*Instruction 1*
According to the article below, how often did Nvidia's three teams in overlapping 18-month cycles allow a new product launch?

Start Selection

Unlocking Data Productivity: Lessons from Nvidia's Jensen Huang
and why we are not Running with Data
Last week, Nvidia briefly joined the 1-trillion market cap club. CEO Jensen Huang shared his stories at NTU commencement, on accepting failures, perseverance, and strategic retreat in order to focus. He advised all to “Run, don’t walk”, for “Either you're running for food or you are running from becoming food.”
Nvidia's early success was largely attributed to their laser-focused approach on desktop 3D, which led to their market dominance. The secret? Velocity. This is as crucial in hardware as it is in data projects.
Run, not Walk
Conventional companies walked, with 18-month cycles to design and ship chips. Nvidia ran. They had three teams operate in overlapping 18-month cycles, enabling a new product launch every six months. This involved conducting testing, validation, and integration work early in the development cycle, specifically by:
Heavily investing in simulation tooling to reduce post-production debugging and costly errors.
Creating unified video drivers early in the development process, even before the chips were made.
This strategy propelled Nvidia to dominate the desktop 3D market and venture into general accelerated computing and the mobile chips business1.
Shifting Left
This approach, known as “Shift Left” in software development, provides a tight feedback loop early in development cycles, greatly reducing risks in production. It is now standard in software development. Yet, it’s difficult to achieve in hardware. Huang, however, has proven it's possible and succeeded with Nvidia’s chip business.
At Computex, Huang showcased Nvidia’s Omniverse, a platform for collaborative design of factories with full simulations. This allows for virtual testing and iteration before construction, helping the manufacturing sector shift left and prevent costly errors in the real world.
This principle of encouraging collaboration and speedy iteration is vital in software, hardware, and being attempted for manufacturing. But data, what now power the majority of businesses, is still untapped.

End Selection
Start Input

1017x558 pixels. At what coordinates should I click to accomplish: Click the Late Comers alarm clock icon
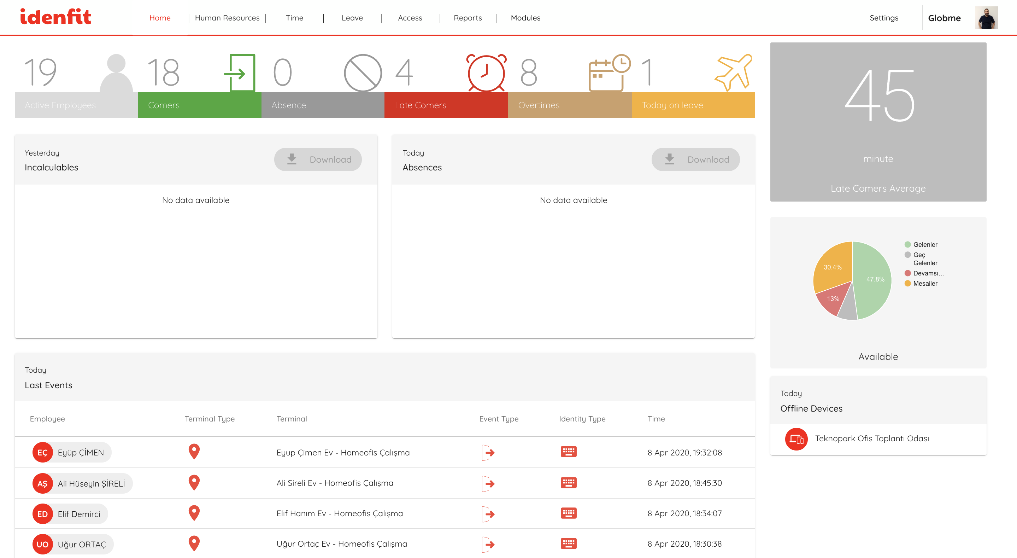[486, 73]
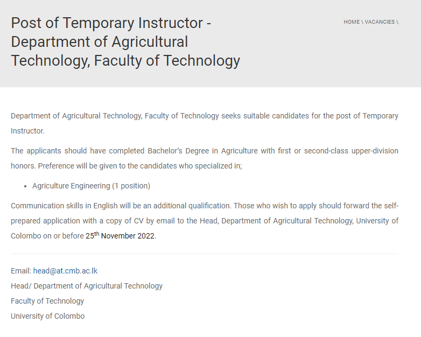Click the final "University of Colombo" signature line

[47, 316]
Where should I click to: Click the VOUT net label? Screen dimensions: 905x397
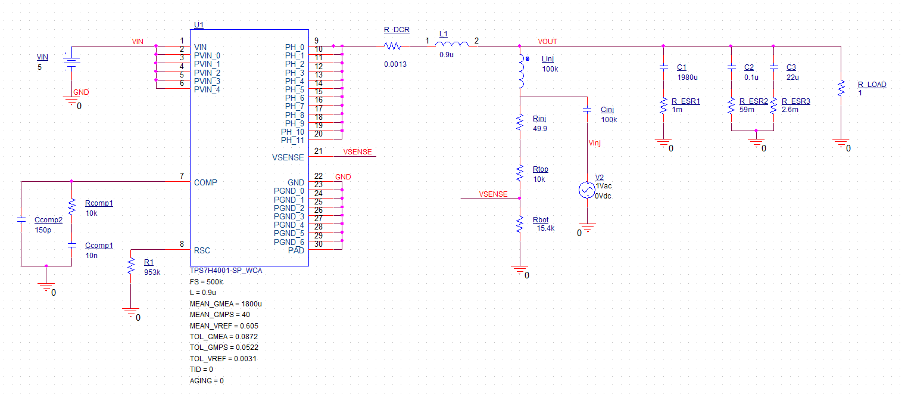point(547,42)
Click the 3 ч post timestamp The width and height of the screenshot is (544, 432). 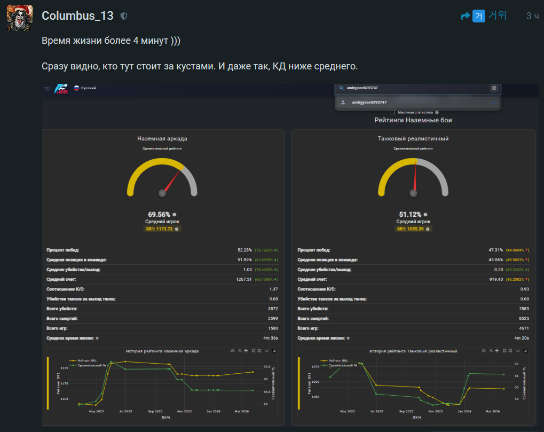coord(532,16)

End Input

*Instruction 2*
Extract every line of the listing above that contains the word "should".

*Written solution 1*
Every six months.

*Written solution 2*
1017x558 pixels. At what coordinates should I click to accomplish: Click the Late Comers alarm clock icon
Where should I click to: Click the VOUT net label? Screen dimensions: 905x397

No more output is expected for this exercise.